Ashley’s representatives have been approached for comment.
A representative for Staveley and Ghodoussi claimed they were “quite confident of fighting the claim in full” when Ashley’s claim was made public last month.
Who is Amanda Staveley?
Amanda Staveley is a British businesswoman who was instrumental in the Saudi-Arabia consortium’s purchase of Newcastle United. Staveley has Middle Eastern contacts and was involved in the purchase of Manchester City as well as a significant investment in Barclays Bank.
What makes Amanda Staveley so wealthy?
Amanda is part of a group that has bought Newcastle United after more than a year of negotiations. The thriving businesswomen’s coalition was bought for a bargain price of £300 million.
Where did Amanda Staveley get her money from?
The Saudi Arabian Public Investment Fund (PIF) provided the majority of the funds and now owns 80% of the club, with the remaining 20% split evenly between the Reuben brothers, who were named the UK’s second wealthiest family last year, and English businesswoman Amanda Staveley, PCP’s chief executive.
When PCP Capital Partners acted for Sheikh Mansour in 2008 when he invested £3.5 billion in Barclay’s Bank to control 165 of the bank, the deal was believed to have paid Staveley’s company a commission of £110 million, indicating a profit of £40 million.
What is Amanda Staveley’s role at Newcastle United?
Amanda Staveley has been appointed to the board of directors of Newcastle.

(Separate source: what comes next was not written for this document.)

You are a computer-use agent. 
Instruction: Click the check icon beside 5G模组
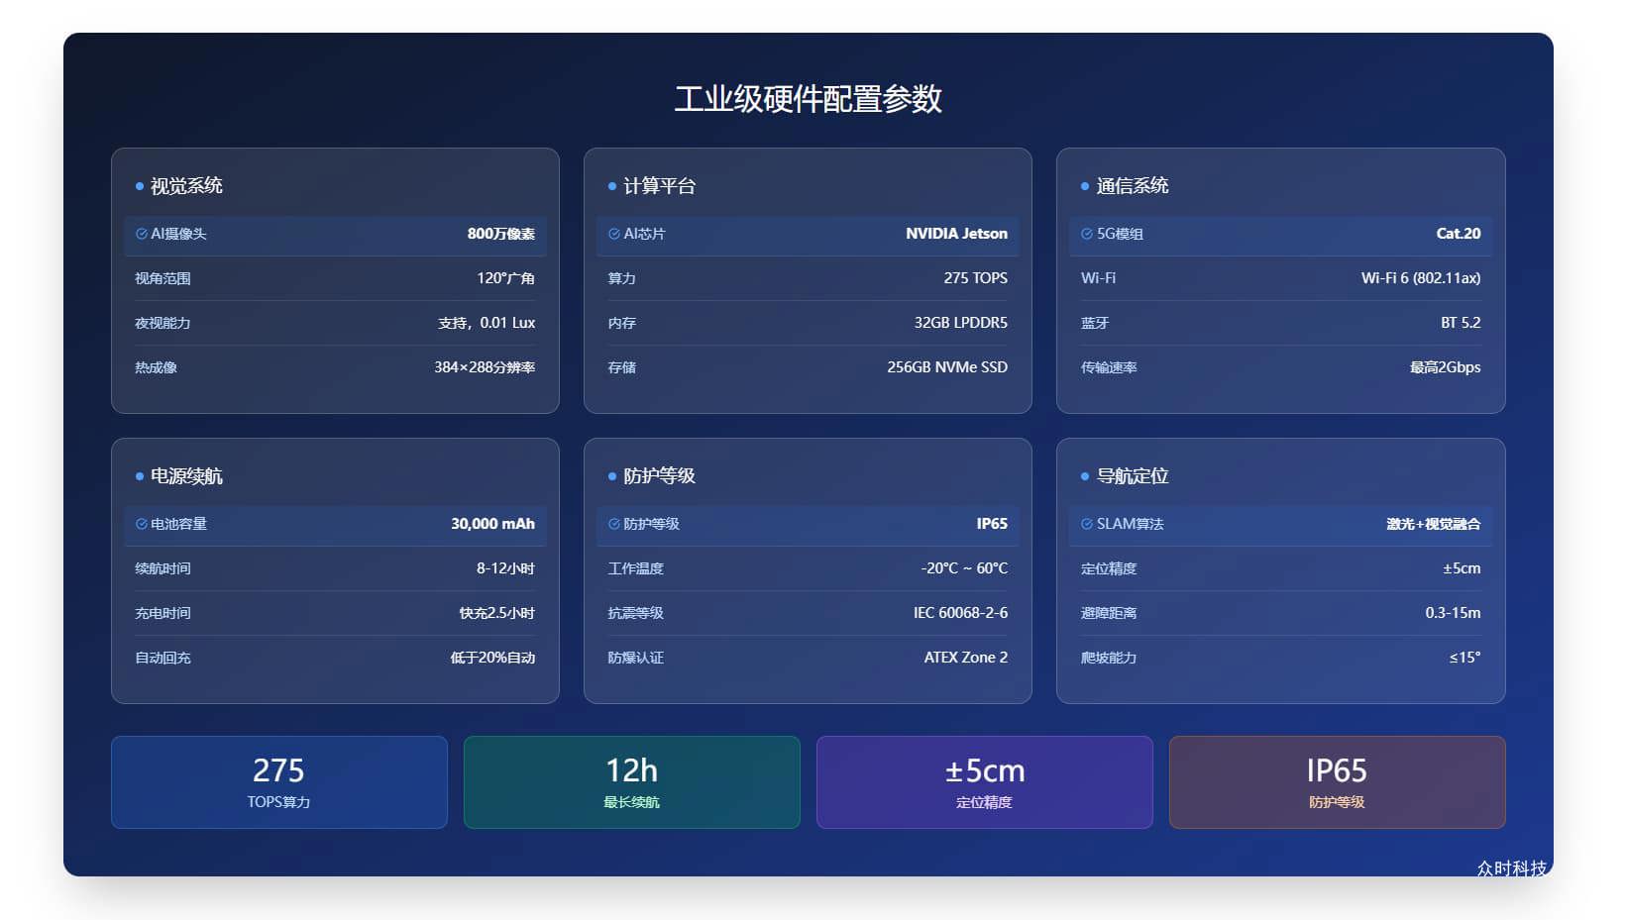click(1087, 234)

Staveley has been a part of the Premier League team’s takeover offer since the first proposal was made in 2017.
Amanda Staveley owns what proportion of Newcastle United?
Amanda Staveley, who owns 10% of Newcastle United Football Club, is the club’s owner.
After the £300 million purchase was completed this month, Staveley earned a 10% interest in Newcastle United.
The Saudi Public Investment Fund owns the remaining 80 percent of the club, with Reuben Brothers owning a 10% share.